What to work on: Please extract the portion of the forum thread between "He sounds loving" and "(Apr 27, 2011)", inclusive, copying it word for word.

I cannot change him. I can change only myself. So my big change is that I will not do quickies. I really needed your encouragement for this.

He loves loves to talk with me, cuddle me, be playful with me, spend time with me. Just somehow with sex, he can be such a prude, almost like he feels guilty to study it more and indulge. His problem to sort out, not mine.

Oral he does only when he is really turned on. 

When we were early in our marriage, we had a simultaneous climax, with me working on myself while we were doggy style, so I know we can get more in sync and he can slow down if he wants. Simultaneous climax is overrated - I did not get to enjoy his experience because I was overwhelmed by mine.


----------



## anx (Nov 30, 2010)

He sounds loving and I really think you'll figure this out. It might be rocky a bit till then. 

He'll eventually get it and understand how it makes you feel to be rejected while he gets his bit.

Best of luck and stay strong.


----------



## arkguy (Apr 27, 2011)

SaraAnn, wow, I am male, 52 and I always take care of the wife. I have read She Comes First, that has always been my rule. My wife has a low sex drive, won't let me do oral on her etc. If I was married to you, I would promise, you would come first! I love giving oral, but don't the chance much. I love to give long oil massages (never get one back). Maybe we could trade! LOL


----------



## Sara Ann (Aug 27, 2010)

[Entries on target coordinates]
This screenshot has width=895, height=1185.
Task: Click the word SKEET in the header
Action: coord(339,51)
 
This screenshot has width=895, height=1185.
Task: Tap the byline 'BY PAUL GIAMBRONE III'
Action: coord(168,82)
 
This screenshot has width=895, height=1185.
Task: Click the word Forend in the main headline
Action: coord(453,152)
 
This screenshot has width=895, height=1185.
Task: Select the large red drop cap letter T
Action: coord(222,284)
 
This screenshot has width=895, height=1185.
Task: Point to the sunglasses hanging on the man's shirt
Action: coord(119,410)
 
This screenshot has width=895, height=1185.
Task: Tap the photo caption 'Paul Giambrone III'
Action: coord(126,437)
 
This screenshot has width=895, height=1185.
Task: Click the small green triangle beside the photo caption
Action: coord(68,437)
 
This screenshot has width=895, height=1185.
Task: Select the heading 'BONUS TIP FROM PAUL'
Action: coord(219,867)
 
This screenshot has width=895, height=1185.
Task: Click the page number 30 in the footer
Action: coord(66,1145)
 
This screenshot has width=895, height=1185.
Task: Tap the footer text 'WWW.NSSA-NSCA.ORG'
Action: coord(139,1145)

Solved exercise:
He sounds loving and I really think you'll figure this out. It might be rocky a bit till then. 

He'll eventually get it and understand how it makes you feel to be rejected while he gets his bit.

Best of luck and stay strong.


----------



## arkguy (Apr 27, 2011)